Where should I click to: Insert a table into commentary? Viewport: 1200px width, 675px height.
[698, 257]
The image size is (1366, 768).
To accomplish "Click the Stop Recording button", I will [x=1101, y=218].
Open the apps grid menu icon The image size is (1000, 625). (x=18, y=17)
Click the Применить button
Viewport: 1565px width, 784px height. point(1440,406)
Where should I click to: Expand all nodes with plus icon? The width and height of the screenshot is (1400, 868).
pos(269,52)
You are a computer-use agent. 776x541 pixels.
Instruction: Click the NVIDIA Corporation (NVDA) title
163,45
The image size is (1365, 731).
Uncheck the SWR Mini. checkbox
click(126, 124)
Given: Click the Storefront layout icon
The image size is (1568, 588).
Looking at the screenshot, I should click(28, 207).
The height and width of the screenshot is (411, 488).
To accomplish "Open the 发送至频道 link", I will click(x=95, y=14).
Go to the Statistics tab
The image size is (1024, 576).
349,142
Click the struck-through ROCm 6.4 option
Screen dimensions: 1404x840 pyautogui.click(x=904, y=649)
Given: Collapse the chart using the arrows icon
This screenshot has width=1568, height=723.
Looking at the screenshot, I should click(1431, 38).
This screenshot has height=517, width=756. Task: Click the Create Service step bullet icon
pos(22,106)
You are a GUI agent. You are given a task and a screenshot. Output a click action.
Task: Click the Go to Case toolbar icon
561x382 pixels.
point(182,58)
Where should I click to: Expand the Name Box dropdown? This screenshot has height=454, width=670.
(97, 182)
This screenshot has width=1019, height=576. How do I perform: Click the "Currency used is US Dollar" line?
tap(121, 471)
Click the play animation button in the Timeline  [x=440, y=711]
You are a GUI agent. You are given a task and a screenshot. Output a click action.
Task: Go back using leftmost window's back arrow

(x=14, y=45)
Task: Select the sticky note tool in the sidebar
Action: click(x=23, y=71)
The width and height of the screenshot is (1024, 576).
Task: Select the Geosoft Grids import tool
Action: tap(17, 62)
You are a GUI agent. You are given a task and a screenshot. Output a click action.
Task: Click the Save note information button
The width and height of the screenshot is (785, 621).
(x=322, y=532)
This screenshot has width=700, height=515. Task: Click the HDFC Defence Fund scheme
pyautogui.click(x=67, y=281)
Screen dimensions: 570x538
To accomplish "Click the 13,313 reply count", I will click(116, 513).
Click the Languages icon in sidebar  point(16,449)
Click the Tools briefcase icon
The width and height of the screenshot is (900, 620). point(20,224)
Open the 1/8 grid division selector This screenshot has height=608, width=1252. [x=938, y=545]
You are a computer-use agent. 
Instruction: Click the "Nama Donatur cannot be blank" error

=======

- **What this task involves**
Pick out every line in the entries above that contains the string "should". Case matters.

- **Output below**
Where should I click to: Insert a table into commentary? Viewport: 1200px width, 675px height.
Where should I click to: Expand all nodes with plus icon? The width and height of the screenshot is (1400, 868).
Looking at the screenshot, I should click(28, 207).
Looking at the screenshot, I should click(1431, 38).
Where should I click to: Expand the Name Box dropdown? This screenshot has height=454, width=670.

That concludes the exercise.